• _What needs to be done_
Each entry below must appear in the answer exactly as written.
*** Opening of Raw data ***
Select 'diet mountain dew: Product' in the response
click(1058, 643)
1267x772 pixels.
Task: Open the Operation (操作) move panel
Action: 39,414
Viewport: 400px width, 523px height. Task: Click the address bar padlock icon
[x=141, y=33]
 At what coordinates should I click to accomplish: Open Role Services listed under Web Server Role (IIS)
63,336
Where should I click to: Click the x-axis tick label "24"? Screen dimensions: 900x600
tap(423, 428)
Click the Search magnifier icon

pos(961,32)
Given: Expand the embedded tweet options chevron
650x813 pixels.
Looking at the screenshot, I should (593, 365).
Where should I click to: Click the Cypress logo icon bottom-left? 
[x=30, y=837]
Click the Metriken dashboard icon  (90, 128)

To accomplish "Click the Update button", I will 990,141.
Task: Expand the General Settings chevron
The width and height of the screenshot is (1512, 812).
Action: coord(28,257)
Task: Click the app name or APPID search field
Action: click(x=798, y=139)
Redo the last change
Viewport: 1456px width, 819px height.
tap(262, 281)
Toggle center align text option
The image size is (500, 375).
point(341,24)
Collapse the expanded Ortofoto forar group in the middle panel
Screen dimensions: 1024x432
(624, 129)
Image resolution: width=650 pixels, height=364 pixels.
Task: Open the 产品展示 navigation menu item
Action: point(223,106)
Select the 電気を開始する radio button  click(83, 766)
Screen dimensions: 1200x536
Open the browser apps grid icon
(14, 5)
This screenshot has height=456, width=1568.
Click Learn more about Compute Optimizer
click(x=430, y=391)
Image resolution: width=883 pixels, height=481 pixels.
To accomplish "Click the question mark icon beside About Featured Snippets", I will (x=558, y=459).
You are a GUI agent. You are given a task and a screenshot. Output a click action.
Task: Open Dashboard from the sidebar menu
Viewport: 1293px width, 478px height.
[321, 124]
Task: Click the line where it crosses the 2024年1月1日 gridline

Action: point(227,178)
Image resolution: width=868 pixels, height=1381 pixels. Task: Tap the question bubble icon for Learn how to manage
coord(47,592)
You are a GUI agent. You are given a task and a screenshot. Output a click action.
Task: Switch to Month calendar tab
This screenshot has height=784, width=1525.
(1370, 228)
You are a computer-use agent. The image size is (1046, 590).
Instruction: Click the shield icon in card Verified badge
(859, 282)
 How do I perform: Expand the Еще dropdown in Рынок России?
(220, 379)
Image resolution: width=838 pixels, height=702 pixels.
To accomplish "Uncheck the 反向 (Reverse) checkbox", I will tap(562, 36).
*** Close of Raw data ***
• _Task output_
Select 'diet mountain dew: Product' in the response
click(1058, 643)
1267x772 pixels.
Task: Open the Operation (操作) move panel
Action: 39,414
Viewport: 400px width, 523px height. Task: Click the address bar padlock icon
[x=141, y=33]
 At what coordinates should I click to accomplish: Open Role Services listed under Web Server Role (IIS)
63,336
Where should I click to: Click the x-axis tick label "24"? Screen dimensions: 900x600
tap(423, 428)
Click the Search magnifier icon

pos(961,32)
Given: Expand the embedded tweet options chevron
650x813 pixels.
Looking at the screenshot, I should (593, 365).
Where should I click to: Click the Cypress logo icon bottom-left? 
[x=30, y=837]
Click the Metriken dashboard icon  (90, 128)

To accomplish "Click the Update button", I will 990,141.
Task: Expand the General Settings chevron
The width and height of the screenshot is (1512, 812).
Action: coord(28,257)
Task: Click the app name or APPID search field
Action: click(x=798, y=139)
Redo the last change
Viewport: 1456px width, 819px height.
tap(262, 281)
Toggle center align text option
The image size is (500, 375).
point(341,24)
Collapse the expanded Ortofoto forar group in the middle panel
Screen dimensions: 1024x432
(624, 129)
Image resolution: width=650 pixels, height=364 pixels.
Task: Open the 产品展示 navigation menu item
Action: point(223,106)
Select the 電気を開始する radio button  click(83, 766)
Screen dimensions: 1200x536
Open the browser apps grid icon
(14, 5)
This screenshot has height=456, width=1568.
Click Learn more about Compute Optimizer
click(x=430, y=391)
Image resolution: width=883 pixels, height=481 pixels.
To accomplish "Click the question mark icon beside About Featured Snippets", I will (x=558, y=459).
You are a GUI agent. You are given a task and a screenshot. Output a click action.
Task: Open Dashboard from the sidebar menu
Viewport: 1293px width, 478px height.
[321, 124]
Task: Click the line where it crosses the 2024年1月1日 gridline

Action: point(227,178)
Image resolution: width=868 pixels, height=1381 pixels. Task: Tap the question bubble icon for Learn how to manage
coord(47,592)
You are a GUI agent. You are given a task and a screenshot. Output a click action.
Task: Switch to Month calendar tab
This screenshot has height=784, width=1525.
(1370, 228)
You are a computer-use agent. The image size is (1046, 590).
Instruction: Click the shield icon in card Verified badge
(859, 282)
 How do I perform: Expand the Еще dropdown in Рынок России?
(220, 379)
Image resolution: width=838 pixels, height=702 pixels.
To accomplish "Uncheck the 反向 (Reverse) checkbox", I will tap(562, 36).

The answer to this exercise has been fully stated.